- _What is being asked_
Present every line of the rows below as a numbered list, skipping blank lines and leaving out the pictures.
'''
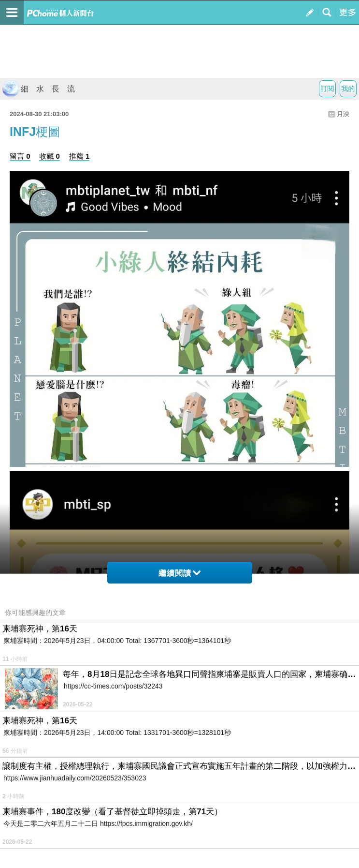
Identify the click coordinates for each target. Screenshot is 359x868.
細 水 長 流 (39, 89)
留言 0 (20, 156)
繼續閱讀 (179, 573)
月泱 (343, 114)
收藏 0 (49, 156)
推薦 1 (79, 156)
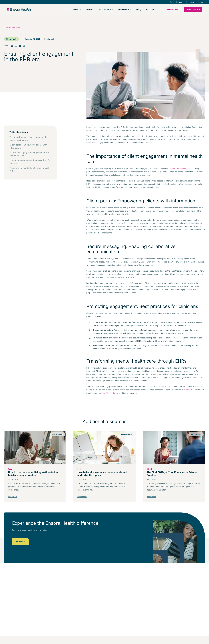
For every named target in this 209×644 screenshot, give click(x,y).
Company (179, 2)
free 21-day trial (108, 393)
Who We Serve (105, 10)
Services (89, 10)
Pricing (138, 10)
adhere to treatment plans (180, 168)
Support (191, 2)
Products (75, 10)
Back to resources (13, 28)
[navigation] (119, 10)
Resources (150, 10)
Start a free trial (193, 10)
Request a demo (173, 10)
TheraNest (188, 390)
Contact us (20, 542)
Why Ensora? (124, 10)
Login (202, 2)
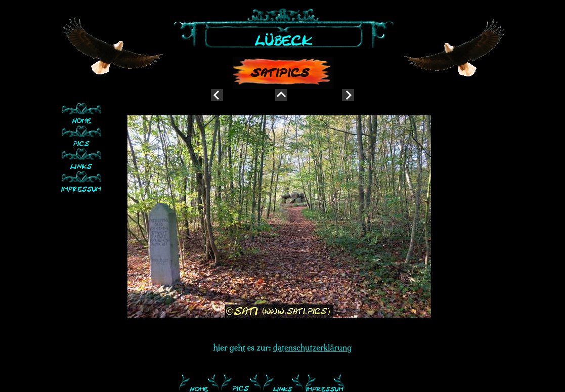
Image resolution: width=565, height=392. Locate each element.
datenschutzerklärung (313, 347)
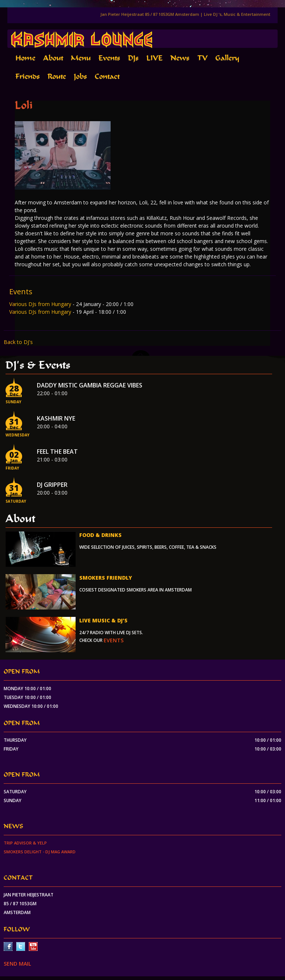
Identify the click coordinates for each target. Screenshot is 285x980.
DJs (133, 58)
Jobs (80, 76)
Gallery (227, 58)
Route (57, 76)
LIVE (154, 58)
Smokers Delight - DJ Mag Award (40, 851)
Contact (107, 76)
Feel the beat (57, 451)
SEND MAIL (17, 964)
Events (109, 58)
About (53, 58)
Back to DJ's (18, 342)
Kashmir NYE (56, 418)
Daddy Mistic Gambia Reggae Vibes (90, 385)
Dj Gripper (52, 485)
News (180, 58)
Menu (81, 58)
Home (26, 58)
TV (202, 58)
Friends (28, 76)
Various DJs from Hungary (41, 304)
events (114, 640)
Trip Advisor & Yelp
'''
- _Task solution_
1. Identify the click coordinates for each target. Screenshot is 359x868.
2. 細 水 長 流 (39, 89)
3. 留言 0 (20, 156)
4. 繼續閱讀 (179, 573)
5. 月泱 (343, 114)
6. 收藏 0 (49, 156)
7. 推薦 1 (79, 156)
8. For every named target in this 209×644 screenshot, give click(x,y).
9. Company (179, 2)
10. free 21-day trial (108, 393)
11. Who We Serve (105, 10)
12. Services (89, 10)
13. Pricing (138, 10)
14. adhere to treatment plans (180, 168)
15. Support (191, 2)
16. Products (75, 10)
17. Back to resources (13, 28)
18. [navigation] (119, 10)
19. Resources (150, 10)
20. Start a free trial (193, 10)
21. Request a demo (173, 10)
22. TheraNest (188, 390)
23. Contact us (20, 542)
24. Why Ensora? (124, 10)
25. Login (202, 2)
26. Image resolution: width=565, height=392. Locate each element.
27. datenschutzerklärung (313, 347)
28. Identify the click coordinates for each target. Screenshot is 285x980.
29. DJs (133, 58)
30. Jobs (80, 76)
31. Gallery (227, 58)
32. Route (57, 76)
33. LIVE (154, 58)
34. Smokers Delight - DJ Mag Award (40, 851)
35. Contact (107, 76)
36. Feel the beat (57, 451)
37. SEND MAIL (17, 964)
38. Events (109, 58)
39. About (53, 58)
40. Back to DJ's (18, 342)
41. Kashmir NYE (56, 418)
42. Daddy Mistic Gambia Reggae Vibes (90, 385)
43. Dj Gripper (52, 485)
44. News (180, 58)
45. Menu (81, 58)
46. Home (26, 58)
47. TV (202, 58)
48. Friends (28, 76)
49. Various DJs from Hungary (41, 304)
50. events (114, 640)
51. Trip Advisor & Yelp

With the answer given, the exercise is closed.